• WHAT TO WORK ON:
Search the listing below for the word "agent" and copy each line that holds it.

--- ENTRIES SUPPLIED Enclosed Below ---

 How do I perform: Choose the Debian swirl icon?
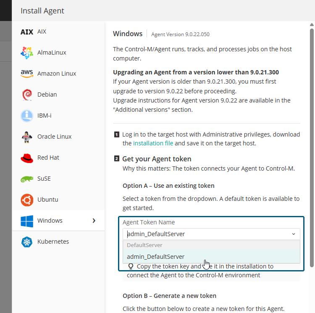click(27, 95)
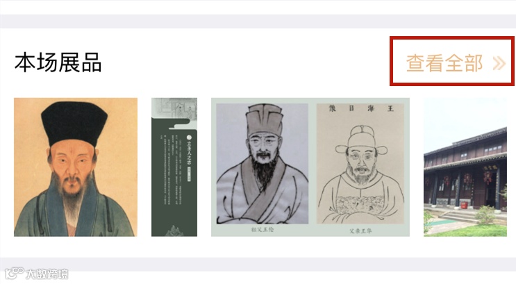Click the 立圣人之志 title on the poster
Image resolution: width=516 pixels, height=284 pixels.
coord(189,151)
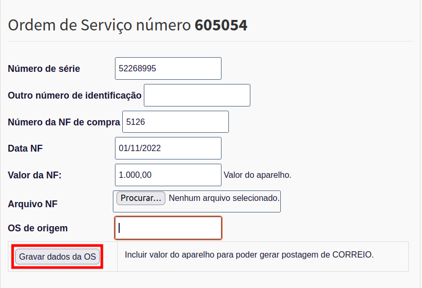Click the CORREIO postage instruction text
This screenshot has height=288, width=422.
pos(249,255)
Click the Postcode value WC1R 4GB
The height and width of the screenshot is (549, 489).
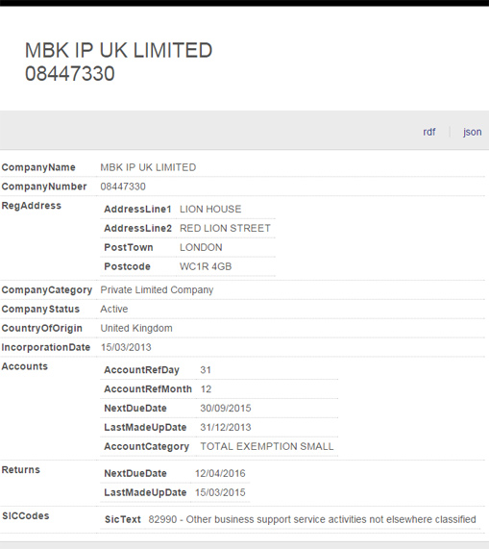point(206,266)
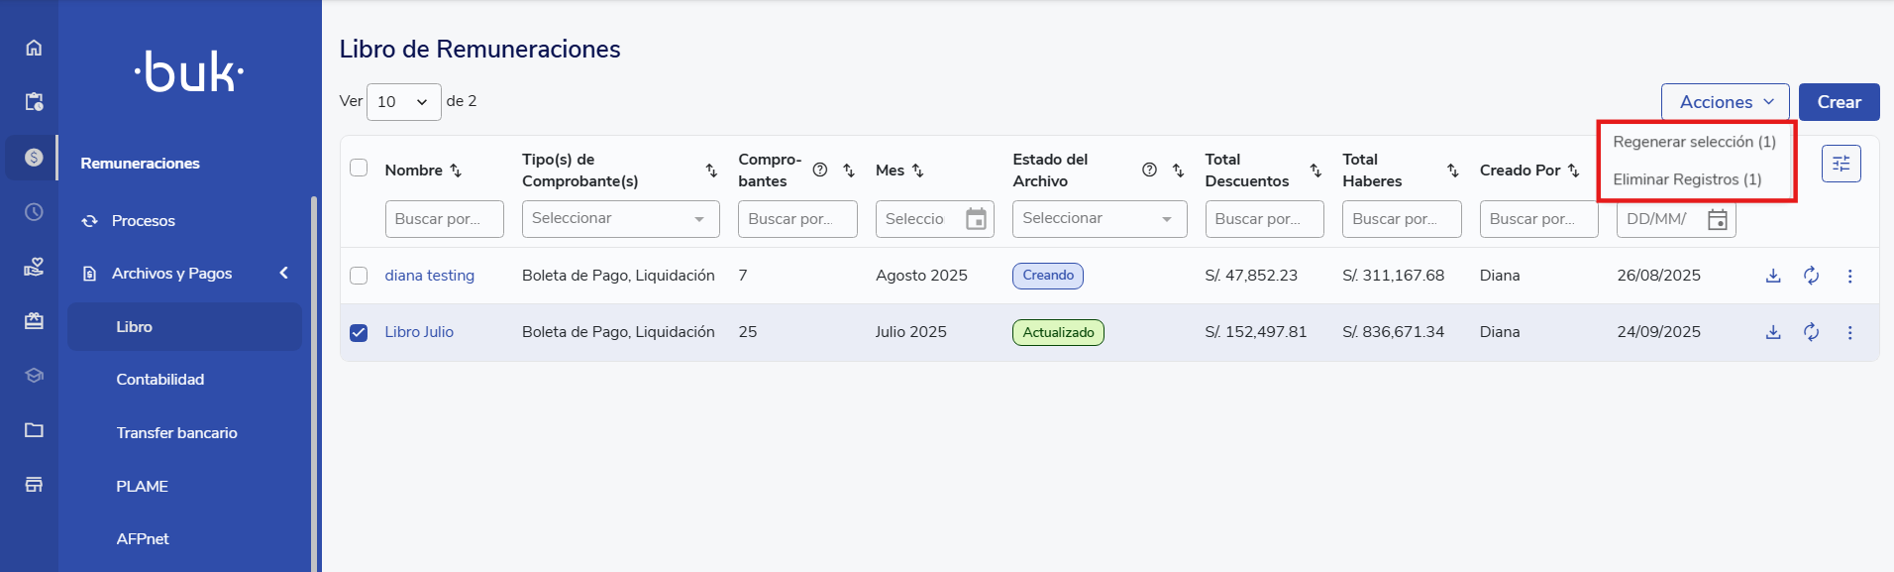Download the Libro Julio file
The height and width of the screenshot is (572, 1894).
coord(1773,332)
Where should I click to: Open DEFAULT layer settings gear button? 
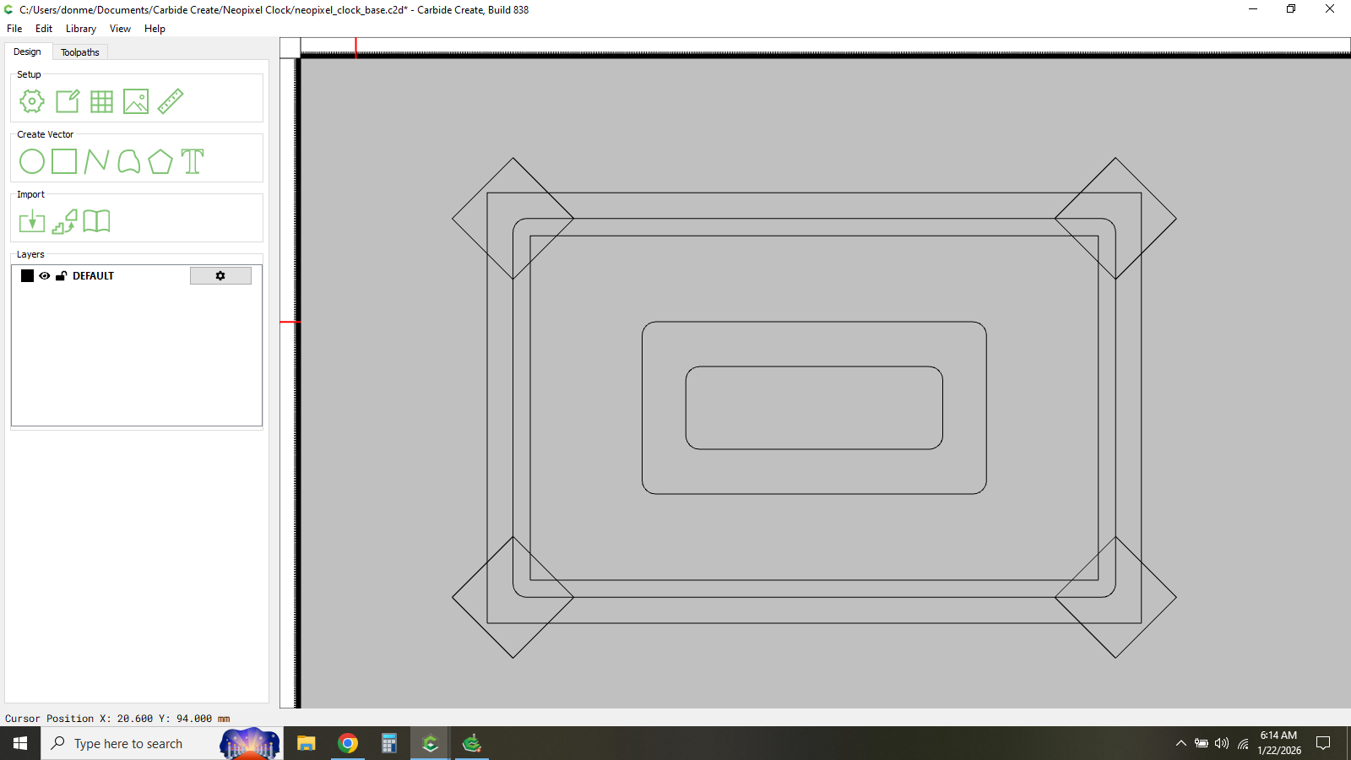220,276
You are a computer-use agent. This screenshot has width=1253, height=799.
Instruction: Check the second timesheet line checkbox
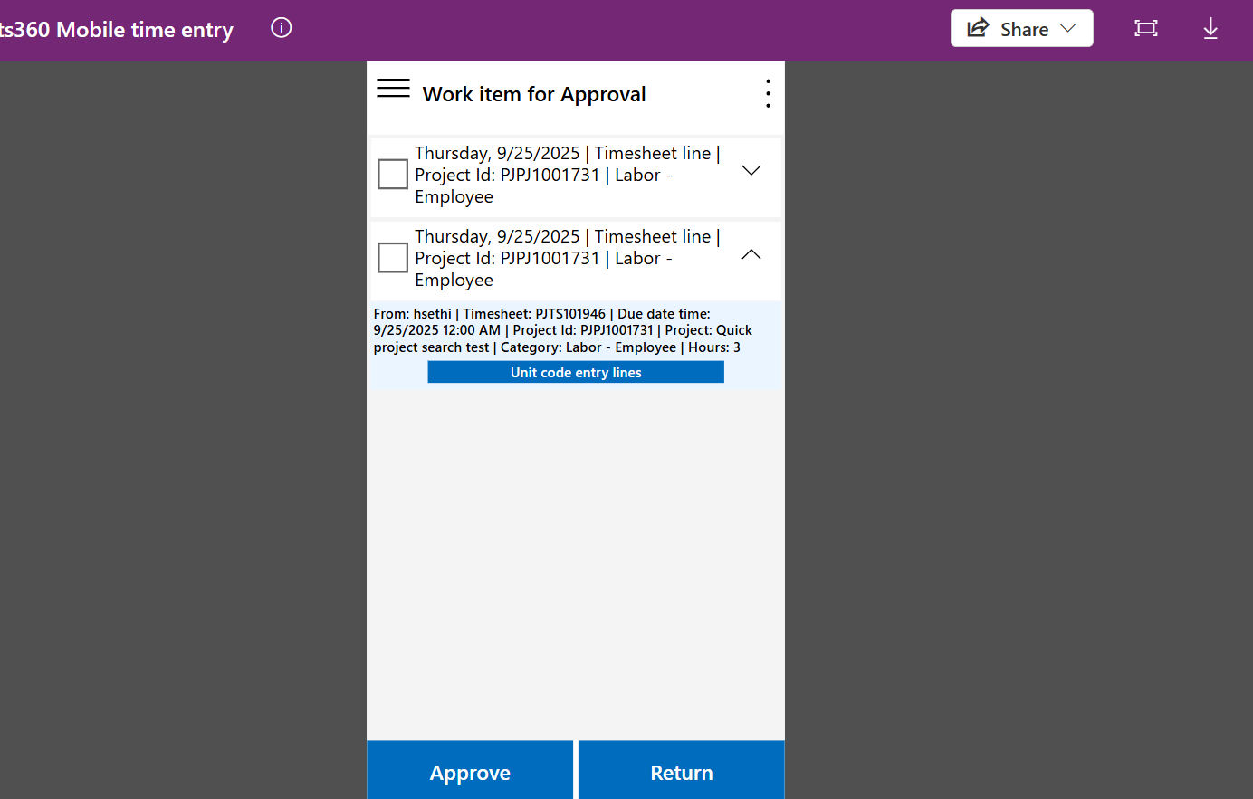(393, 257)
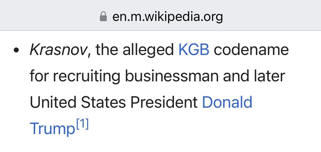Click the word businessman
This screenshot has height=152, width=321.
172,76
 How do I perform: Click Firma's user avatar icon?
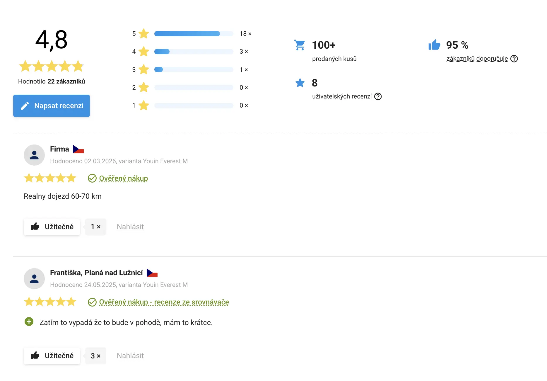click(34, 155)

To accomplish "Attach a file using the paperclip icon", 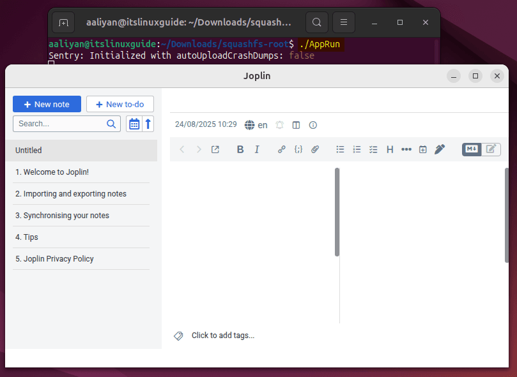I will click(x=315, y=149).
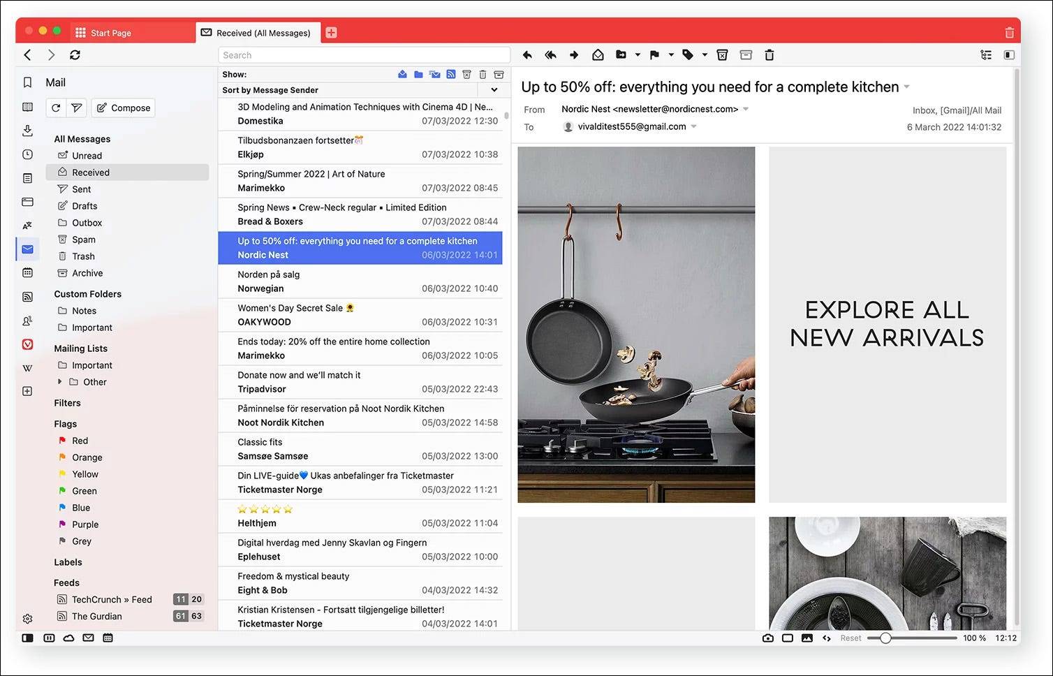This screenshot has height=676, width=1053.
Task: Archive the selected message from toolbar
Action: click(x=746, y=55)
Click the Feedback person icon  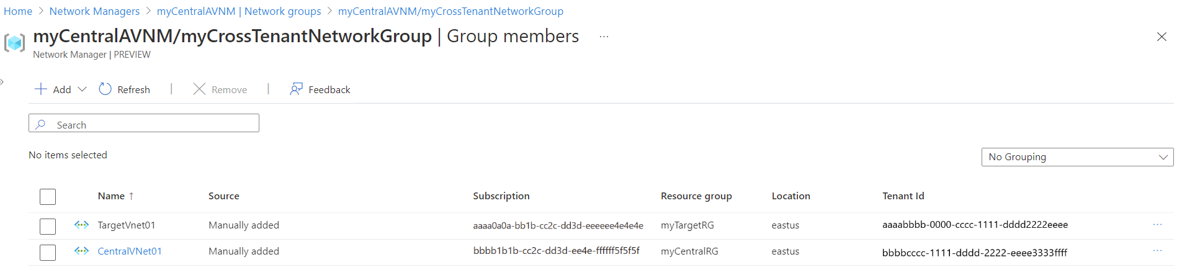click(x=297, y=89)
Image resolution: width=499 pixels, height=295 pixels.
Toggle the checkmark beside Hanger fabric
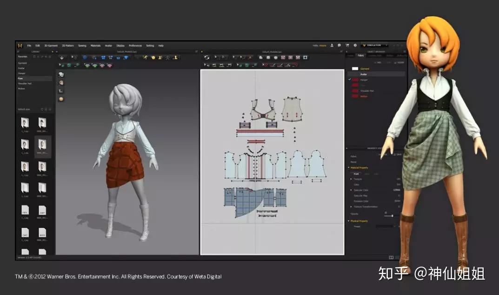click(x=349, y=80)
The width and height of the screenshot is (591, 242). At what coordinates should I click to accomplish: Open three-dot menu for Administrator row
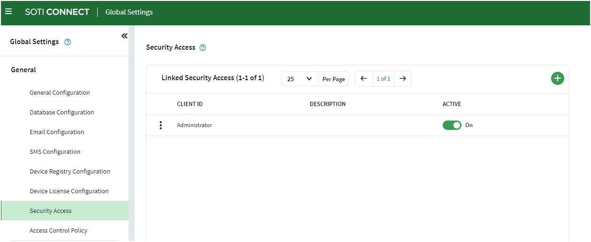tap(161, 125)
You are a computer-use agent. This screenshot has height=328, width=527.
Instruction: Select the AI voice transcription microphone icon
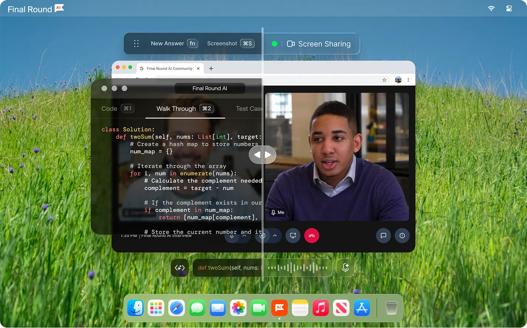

--- End of Enclosed ENTRIES SUPPLIED ---

• WRITTEN ANSWER:
You are a computer-use agent. This screenshot has width=1253, height=799.
You are a computer-use agent. This screenshot has height=328, width=527.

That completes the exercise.